PROBLEM REQUIREMENTS
Reproduce the records starting at the line that contains "720x1143 pixels." and running to the last line, exactly and in full.

(DATA PROVIDED Opens)

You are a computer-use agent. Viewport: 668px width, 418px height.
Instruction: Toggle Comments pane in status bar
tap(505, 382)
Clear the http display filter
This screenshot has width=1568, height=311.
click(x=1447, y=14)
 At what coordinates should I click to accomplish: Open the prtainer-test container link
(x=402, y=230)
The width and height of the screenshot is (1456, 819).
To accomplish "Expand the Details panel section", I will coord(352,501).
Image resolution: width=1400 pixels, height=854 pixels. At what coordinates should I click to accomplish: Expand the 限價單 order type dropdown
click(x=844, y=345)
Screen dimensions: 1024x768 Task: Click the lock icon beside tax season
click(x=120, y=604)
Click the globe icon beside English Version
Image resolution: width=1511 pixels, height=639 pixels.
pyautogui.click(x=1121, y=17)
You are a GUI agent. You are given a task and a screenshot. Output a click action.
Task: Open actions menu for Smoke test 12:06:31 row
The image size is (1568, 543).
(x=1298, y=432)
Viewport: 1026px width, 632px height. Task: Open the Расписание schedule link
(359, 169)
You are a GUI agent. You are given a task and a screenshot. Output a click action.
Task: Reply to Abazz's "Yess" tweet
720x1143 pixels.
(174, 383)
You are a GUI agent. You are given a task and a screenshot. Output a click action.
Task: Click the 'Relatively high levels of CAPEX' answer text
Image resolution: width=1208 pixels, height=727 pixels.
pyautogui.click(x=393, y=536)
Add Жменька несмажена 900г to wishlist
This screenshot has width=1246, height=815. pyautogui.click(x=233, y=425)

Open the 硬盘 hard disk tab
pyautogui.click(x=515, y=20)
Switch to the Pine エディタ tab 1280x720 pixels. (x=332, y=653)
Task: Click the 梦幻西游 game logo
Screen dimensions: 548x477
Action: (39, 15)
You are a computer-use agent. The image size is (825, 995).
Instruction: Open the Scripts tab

(DATA PROVIDED Closes)

TASK RESULT
720x1143 pixels.
(174, 383)
You are a GUI agent. You are given a task and a screenshot. Output a click action.
Task: Click the 'Relatively high levels of CAPEX' answer text
Image resolution: width=1208 pixels, height=727 pixels.
pyautogui.click(x=393, y=536)
Add Жменька несмажена 900г to wishlist
This screenshot has width=1246, height=815. pyautogui.click(x=233, y=425)

Open the 硬盘 hard disk tab
pyautogui.click(x=515, y=20)
Switch to the Pine エディタ tab 1280x720 pixels. (x=332, y=653)
Task: Click the 梦幻西游 game logo
Screen dimensions: 548x477
Action: (39, 15)
You are a computer-use agent. The image size is (825, 995).
Instruction: Open the Scripts tab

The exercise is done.